## THE TASK
Only one stretch of the data below is wanted: the lines starting at the one with "You are a GUI" and ending at the one with "The image size is (1073, 849).", both included, given again exactly.

Start of INFORMATION SHOWN

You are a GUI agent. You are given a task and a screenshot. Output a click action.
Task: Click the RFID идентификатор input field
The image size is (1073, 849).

End of INFORMATION SHOWN
Start of INFORMATION SHOWN

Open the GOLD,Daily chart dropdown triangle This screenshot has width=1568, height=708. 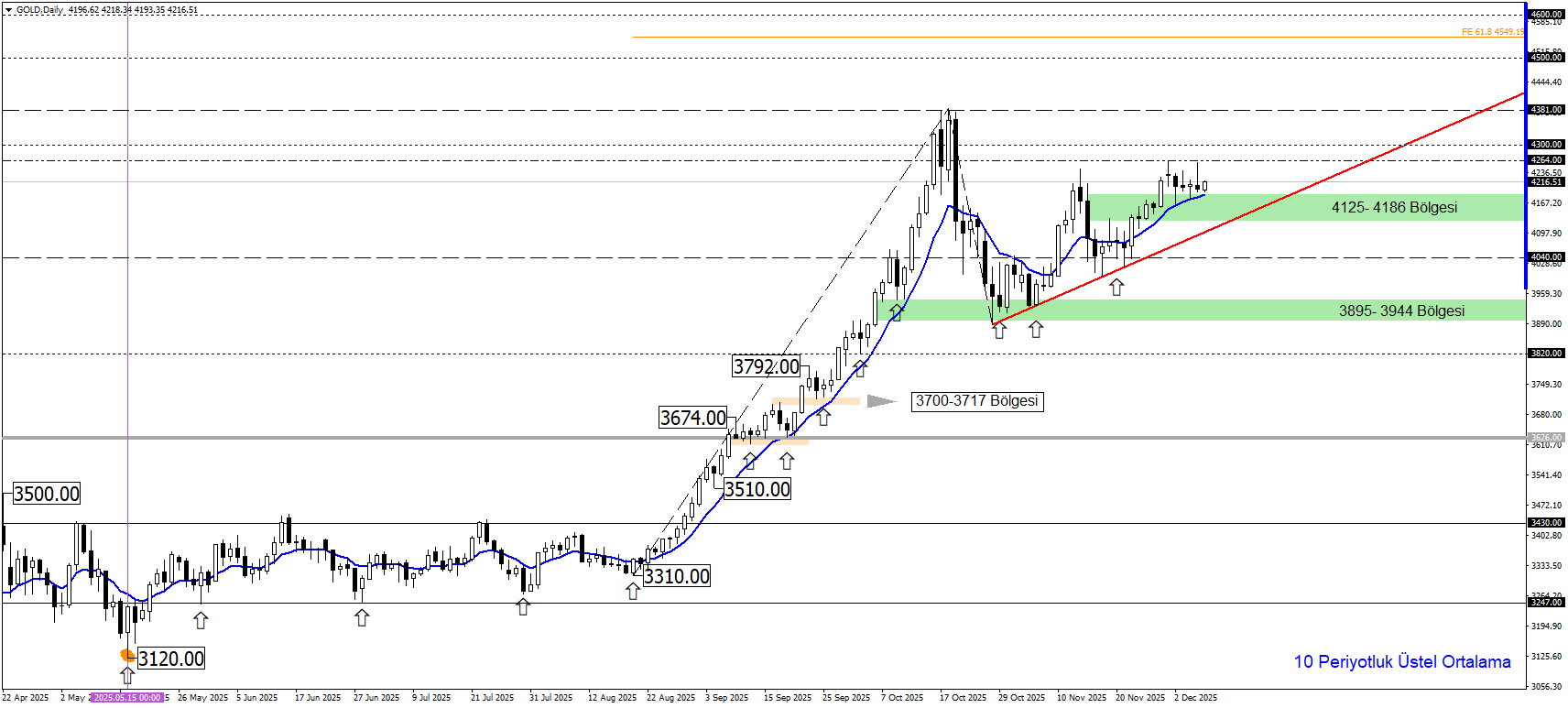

End of INFORMATION SHOWN
Start of INFORMATION SHOWN

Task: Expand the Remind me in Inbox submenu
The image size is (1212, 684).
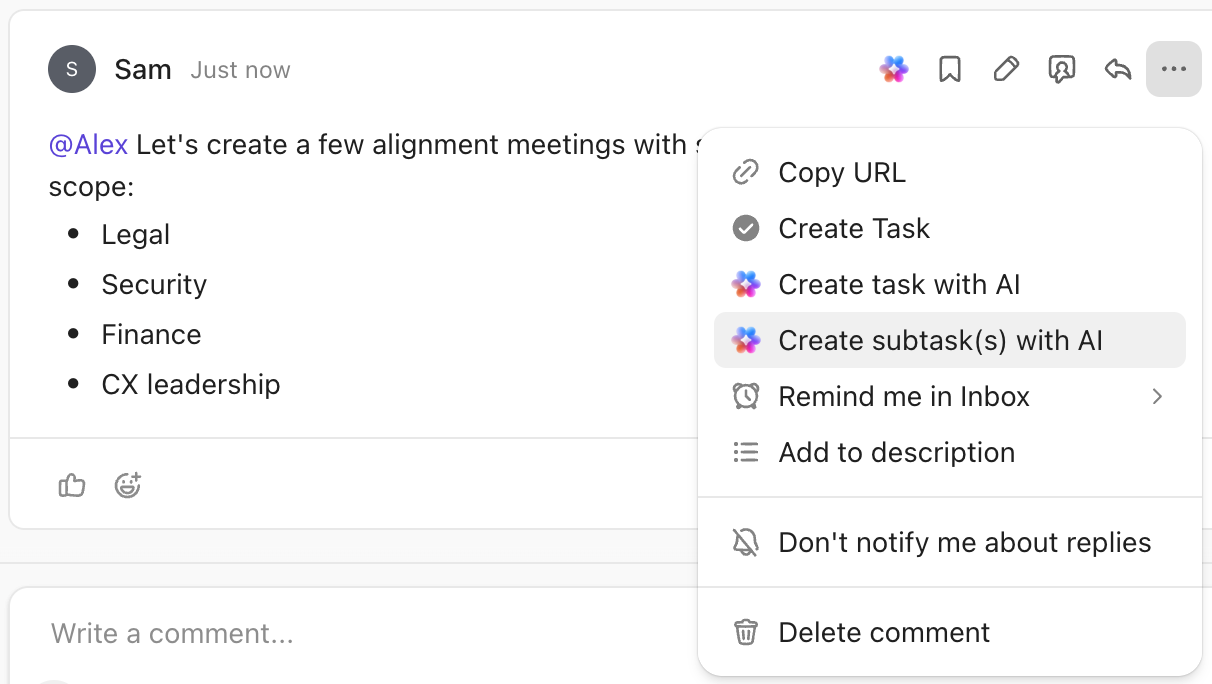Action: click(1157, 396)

End of INFORMATION SHOWN

## OUTPUT OF THE TASK
You are a GUI agent. You are given a task and a screenshot. Output a click action.
Task: Click the RFID идентификатор input field
The image size is (1073, 849).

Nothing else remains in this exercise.